Probability that the product of two numbers in $\{0,1,...,10^{n - 1}\}$ contains $2n - k$ digits, $k = 0,1,...$ How to find the probability that the product of two numbers in ${0,1,...,10^n - 1}$ contains $2n-k$ digits, $k = 0,1,...$? As I understand, the sum of all the combinations of two numbers is equal to $10^{2n}$. But I can't understand how to find the sum of all the positive combinations. I understand that the product of these numbers is in $10^{2n-k-1} \le x*y < 10^{2n-k}$. But it doesn't help me. Explain me please, how I can find the sum of all the positive combinations.
 A: This will give an approximate answer, which will be very close.  The region of interest is the square $[0,10^n-1] \times [0,10^n-1]$ in the $xy$ plane.  The numbers with $2n-k$ digits are the numbers from $10^{2n-k-1}$ to $10^{2n-k}-1$.  Instead of counting lattice points, we can view $x$ and $y$ as continuous variables and find the area that corresponds to this range of products.  This is where the approximation comes from.  It is the area between the two hyperbolas $xy=10^{2n-k-1}$ and $10^{2n-k}$.  Do the integral and you are done.
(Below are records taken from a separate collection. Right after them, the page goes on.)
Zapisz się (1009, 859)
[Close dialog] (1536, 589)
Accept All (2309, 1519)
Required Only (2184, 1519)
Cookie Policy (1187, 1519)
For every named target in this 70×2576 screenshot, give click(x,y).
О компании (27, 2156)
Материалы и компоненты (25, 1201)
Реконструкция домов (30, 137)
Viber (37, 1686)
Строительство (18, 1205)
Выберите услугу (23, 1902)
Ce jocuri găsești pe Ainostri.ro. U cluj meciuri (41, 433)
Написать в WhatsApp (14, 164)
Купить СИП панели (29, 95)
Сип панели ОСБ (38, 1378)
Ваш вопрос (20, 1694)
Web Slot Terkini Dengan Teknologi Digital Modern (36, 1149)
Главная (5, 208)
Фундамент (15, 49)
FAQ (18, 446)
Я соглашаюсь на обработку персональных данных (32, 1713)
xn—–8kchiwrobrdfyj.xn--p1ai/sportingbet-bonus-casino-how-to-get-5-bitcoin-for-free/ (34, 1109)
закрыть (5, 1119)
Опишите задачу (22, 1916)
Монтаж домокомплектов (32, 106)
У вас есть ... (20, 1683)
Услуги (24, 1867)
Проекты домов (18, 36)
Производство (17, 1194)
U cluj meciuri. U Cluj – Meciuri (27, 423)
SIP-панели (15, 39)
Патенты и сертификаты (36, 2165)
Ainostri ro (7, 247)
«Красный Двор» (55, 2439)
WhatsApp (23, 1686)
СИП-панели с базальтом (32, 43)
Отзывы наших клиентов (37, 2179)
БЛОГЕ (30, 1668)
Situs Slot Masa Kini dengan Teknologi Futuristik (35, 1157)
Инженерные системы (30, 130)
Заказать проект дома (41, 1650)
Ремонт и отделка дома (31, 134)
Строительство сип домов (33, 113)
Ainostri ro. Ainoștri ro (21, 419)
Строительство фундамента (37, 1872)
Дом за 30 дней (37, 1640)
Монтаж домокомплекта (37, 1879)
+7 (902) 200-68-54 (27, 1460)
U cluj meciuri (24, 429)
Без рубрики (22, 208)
Added:  let us do an example with $n=7, k=4$ so we are looking for factors less than or equal to $10^6$ that multiply to an eight digit number.  Such numbers are in the range $[10^7,10^8)$  Our square is $10^6 \times 10^6$ for a total area of $10^{12}$.  The lower boundary of the area we are looking at is $xy=10^7$ and the upper boundary is $xy=10^8$.  The lower hyperbola hits the edges of the square at $(10,10^6)$ and $(10^6,10)$.  The area below it and inside the square is $$10 \cdot 10^6+\int_{10}^{10^6}\frac {10^7}x\ dx=10^7+10^7 \log(10^5) \approx 1.2513\cdot 10^8$$
where the first term is the rectangle to the left of the intersection with the top of the square.  Similarly the upper hyperbola hits the square at $(100,10^6)$ and $(10^6,100)$ so the area below it is
$$100 \cdot 10^6+\int_{100}^{10^6}\frac {10^8}x\ dx=10^8+10^8 \log(10^4) \approx 10.2103\cdot 10^8$$
The difference of areas is then $8.959 \cdot 10^8$  That is approximately the number of pairs that have a product with eight digits.